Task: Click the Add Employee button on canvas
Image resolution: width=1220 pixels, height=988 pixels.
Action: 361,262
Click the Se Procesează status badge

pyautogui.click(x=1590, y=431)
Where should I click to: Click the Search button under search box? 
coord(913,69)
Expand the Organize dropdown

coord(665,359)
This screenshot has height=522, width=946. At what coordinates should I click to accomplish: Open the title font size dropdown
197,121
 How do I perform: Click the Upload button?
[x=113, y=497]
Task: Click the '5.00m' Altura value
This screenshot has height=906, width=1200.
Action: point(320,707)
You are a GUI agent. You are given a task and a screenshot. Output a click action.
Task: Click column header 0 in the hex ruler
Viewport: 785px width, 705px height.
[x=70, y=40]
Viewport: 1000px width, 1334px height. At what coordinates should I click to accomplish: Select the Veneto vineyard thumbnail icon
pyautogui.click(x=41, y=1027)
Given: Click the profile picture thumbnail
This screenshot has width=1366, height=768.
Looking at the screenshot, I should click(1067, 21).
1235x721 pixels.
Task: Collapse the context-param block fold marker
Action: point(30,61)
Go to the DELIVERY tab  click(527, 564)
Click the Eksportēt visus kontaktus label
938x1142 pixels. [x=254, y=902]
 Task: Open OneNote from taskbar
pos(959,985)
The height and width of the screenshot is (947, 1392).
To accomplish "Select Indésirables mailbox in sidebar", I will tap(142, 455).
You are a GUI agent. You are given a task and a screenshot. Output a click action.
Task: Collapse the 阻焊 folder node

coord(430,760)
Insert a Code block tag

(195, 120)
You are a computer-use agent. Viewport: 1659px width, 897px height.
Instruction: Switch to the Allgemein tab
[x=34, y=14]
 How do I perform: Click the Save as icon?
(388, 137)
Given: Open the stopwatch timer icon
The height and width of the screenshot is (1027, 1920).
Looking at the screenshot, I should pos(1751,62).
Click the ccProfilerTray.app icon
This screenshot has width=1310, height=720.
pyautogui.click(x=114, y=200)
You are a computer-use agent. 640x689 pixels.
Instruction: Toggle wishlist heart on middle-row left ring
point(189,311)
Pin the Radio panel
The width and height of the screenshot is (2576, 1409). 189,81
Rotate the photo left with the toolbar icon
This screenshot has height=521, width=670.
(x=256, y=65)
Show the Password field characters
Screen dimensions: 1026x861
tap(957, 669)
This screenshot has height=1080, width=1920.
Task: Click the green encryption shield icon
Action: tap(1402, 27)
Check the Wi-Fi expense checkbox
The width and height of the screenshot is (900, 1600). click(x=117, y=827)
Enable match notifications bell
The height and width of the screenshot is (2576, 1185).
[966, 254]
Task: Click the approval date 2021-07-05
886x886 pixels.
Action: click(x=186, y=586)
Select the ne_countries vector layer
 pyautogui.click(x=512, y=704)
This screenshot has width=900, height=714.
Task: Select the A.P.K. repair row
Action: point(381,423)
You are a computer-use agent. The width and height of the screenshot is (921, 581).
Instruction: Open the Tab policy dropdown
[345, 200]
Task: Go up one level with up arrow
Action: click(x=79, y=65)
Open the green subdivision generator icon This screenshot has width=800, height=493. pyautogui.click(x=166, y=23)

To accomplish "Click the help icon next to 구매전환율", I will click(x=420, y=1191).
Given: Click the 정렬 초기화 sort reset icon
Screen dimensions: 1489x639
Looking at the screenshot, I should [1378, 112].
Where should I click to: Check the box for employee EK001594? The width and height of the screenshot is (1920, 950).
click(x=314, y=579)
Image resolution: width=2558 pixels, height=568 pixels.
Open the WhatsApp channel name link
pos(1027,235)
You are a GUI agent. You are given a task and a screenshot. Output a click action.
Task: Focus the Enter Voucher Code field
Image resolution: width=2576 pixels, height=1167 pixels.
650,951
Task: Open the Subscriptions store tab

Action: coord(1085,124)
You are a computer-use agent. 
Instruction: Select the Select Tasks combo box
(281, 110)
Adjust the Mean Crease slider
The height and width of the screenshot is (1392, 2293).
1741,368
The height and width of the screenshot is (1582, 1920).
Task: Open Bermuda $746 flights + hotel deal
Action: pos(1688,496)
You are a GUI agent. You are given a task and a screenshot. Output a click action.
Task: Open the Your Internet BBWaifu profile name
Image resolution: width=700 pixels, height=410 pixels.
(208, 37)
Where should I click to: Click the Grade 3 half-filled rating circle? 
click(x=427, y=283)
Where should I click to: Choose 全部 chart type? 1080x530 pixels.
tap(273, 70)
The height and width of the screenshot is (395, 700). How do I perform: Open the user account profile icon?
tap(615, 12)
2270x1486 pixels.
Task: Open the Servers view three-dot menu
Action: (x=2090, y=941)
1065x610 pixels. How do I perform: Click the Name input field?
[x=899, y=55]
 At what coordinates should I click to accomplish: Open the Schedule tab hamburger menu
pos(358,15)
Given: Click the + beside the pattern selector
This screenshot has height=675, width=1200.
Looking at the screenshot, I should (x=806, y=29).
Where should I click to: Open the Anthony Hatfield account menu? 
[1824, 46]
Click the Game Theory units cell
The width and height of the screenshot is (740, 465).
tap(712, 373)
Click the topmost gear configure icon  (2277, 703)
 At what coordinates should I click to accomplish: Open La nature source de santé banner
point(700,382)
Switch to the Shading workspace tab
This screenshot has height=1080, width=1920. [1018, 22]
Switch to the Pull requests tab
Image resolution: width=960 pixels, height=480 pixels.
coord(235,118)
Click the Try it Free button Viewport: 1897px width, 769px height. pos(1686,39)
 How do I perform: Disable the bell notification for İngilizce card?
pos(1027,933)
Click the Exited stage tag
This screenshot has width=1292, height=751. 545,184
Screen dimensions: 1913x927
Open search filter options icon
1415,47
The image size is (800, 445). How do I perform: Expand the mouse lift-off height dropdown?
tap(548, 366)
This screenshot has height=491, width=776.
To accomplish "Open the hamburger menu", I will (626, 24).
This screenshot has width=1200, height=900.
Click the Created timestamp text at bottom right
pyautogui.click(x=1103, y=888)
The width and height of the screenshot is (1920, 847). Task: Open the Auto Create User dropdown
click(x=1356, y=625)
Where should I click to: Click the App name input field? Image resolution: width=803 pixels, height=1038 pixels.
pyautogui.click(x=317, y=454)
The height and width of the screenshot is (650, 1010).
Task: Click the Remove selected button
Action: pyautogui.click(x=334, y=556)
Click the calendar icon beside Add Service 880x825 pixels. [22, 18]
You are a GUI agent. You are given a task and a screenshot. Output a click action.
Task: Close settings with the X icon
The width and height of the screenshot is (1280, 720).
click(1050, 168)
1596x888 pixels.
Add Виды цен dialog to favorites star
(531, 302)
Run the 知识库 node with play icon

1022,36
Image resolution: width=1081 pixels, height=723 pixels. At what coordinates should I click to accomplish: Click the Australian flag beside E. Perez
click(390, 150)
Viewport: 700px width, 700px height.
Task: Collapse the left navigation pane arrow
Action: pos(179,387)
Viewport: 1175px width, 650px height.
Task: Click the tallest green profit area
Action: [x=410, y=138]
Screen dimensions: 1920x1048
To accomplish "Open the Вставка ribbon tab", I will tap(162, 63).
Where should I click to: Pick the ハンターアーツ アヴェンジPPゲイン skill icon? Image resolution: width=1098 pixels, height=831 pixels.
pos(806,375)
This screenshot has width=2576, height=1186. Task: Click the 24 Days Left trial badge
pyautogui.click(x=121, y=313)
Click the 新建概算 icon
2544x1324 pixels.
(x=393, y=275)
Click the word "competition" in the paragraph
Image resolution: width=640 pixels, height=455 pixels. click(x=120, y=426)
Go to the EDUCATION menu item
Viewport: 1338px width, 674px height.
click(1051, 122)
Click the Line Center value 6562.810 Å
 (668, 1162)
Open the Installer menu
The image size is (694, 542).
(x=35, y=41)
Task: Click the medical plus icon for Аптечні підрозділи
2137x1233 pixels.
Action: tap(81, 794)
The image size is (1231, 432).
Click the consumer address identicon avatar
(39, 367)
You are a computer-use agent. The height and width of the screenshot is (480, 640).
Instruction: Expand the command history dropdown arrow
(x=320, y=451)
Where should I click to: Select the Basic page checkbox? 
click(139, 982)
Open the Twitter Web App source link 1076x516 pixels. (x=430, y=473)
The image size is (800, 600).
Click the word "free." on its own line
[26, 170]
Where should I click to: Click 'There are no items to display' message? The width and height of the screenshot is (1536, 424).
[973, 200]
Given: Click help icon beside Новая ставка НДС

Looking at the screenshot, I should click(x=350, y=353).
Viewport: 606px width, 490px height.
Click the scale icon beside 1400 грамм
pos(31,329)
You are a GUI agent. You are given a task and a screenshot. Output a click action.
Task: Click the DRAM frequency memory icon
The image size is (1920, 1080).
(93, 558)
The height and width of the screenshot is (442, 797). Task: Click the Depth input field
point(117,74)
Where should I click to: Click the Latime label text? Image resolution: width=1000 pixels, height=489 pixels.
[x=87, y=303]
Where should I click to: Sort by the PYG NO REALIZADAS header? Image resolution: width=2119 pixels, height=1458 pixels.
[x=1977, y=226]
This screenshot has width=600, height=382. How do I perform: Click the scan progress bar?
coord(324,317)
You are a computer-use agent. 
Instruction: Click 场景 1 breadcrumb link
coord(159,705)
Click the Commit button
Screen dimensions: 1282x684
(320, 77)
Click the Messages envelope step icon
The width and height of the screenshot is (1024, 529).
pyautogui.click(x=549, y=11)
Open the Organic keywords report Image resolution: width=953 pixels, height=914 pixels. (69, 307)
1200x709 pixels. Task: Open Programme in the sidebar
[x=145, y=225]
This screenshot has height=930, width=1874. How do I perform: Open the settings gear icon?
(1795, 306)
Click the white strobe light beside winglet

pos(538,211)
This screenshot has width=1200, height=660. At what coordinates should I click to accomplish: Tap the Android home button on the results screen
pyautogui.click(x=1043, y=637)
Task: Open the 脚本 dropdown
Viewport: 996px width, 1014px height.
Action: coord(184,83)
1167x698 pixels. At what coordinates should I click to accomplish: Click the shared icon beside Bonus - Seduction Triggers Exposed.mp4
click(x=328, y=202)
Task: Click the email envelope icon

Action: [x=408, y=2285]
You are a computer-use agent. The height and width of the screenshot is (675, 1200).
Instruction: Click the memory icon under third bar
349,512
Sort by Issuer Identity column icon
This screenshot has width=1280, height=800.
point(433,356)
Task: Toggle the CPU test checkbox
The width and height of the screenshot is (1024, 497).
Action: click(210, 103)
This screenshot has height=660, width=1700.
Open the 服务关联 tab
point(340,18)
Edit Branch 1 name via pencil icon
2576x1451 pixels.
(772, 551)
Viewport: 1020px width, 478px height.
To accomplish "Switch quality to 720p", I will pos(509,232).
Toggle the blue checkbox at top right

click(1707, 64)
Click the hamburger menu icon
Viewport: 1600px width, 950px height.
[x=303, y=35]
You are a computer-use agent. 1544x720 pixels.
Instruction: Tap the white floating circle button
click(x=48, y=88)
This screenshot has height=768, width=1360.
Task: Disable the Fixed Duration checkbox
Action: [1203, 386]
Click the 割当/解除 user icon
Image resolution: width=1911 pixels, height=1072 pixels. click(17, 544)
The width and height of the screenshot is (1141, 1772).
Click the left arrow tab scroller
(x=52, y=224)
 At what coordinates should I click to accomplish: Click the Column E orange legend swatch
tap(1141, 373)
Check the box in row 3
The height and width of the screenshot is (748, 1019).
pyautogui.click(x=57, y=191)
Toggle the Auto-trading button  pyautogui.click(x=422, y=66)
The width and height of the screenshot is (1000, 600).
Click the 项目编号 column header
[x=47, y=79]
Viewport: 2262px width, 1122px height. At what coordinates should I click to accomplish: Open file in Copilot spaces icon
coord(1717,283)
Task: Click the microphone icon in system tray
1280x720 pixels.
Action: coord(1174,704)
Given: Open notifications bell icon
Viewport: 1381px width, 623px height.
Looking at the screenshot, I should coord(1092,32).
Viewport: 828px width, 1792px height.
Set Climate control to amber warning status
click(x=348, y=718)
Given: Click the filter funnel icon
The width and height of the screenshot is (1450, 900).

---+---

Repeat everything in the listing from the line containing "Task: Open OneNote from taskbar" down to the line containing "will click(x=420, y=1191).", swapping "Wi-Fi" for "Bluetooth" and leaving the rest unchanged.

Final result:
 Task: Open OneNote from taskbar
pos(959,985)
The height and width of the screenshot is (947, 1392).
To accomplish "Select Indésirables mailbox in sidebar", I will tap(142, 455).
You are a GUI agent. You are given a task and a screenshot. Output a click action.
Task: Collapse the 阻焊 folder node

coord(430,760)
Insert a Code block tag

(195, 120)
You are a computer-use agent. Viewport: 1659px width, 897px height.
Instruction: Switch to the Allgemein tab
[x=34, y=14]
 How do I perform: Click the Save as icon?
(388, 137)
Given: Open the stopwatch timer icon
The height and width of the screenshot is (1027, 1920).
Looking at the screenshot, I should pos(1751,62).
Click the ccProfilerTray.app icon
This screenshot has width=1310, height=720.
pyautogui.click(x=114, y=200)
You are a computer-use agent. 640x689 pixels.
Instruction: Toggle wishlist heart on middle-row left ring
point(189,311)
Pin the Radio panel
The width and height of the screenshot is (2576, 1409). 189,81
Rotate the photo left with the toolbar icon
This screenshot has height=521, width=670.
(x=256, y=65)
Show the Password field characters
Screen dimensions: 1026x861
tap(957, 669)
This screenshot has height=1080, width=1920.
Task: Click the green encryption shield icon
Action: tap(1402, 27)
Check the Bluetooth expense checkbox
The width and height of the screenshot is (900, 1600). click(x=117, y=827)
Enable match notifications bell
The height and width of the screenshot is (2576, 1185).
[966, 254]
Task: Click the approval date 2021-07-05
886x886 pixels.
Action: click(x=186, y=586)
Select the ne_countries vector layer
 pyautogui.click(x=512, y=704)
This screenshot has width=900, height=714.
Task: Select the A.P.K. repair row
Action: point(381,423)
You are a computer-use agent. The width and height of the screenshot is (921, 581).
Instruction: Open the Tab policy dropdown
[345, 200]
Task: Go up one level with up arrow
Action: click(x=79, y=65)
Open the green subdivision generator icon This screenshot has width=800, height=493. pyautogui.click(x=166, y=23)

To accomplish "Click the help icon next to 구매전환율", I will click(x=420, y=1191).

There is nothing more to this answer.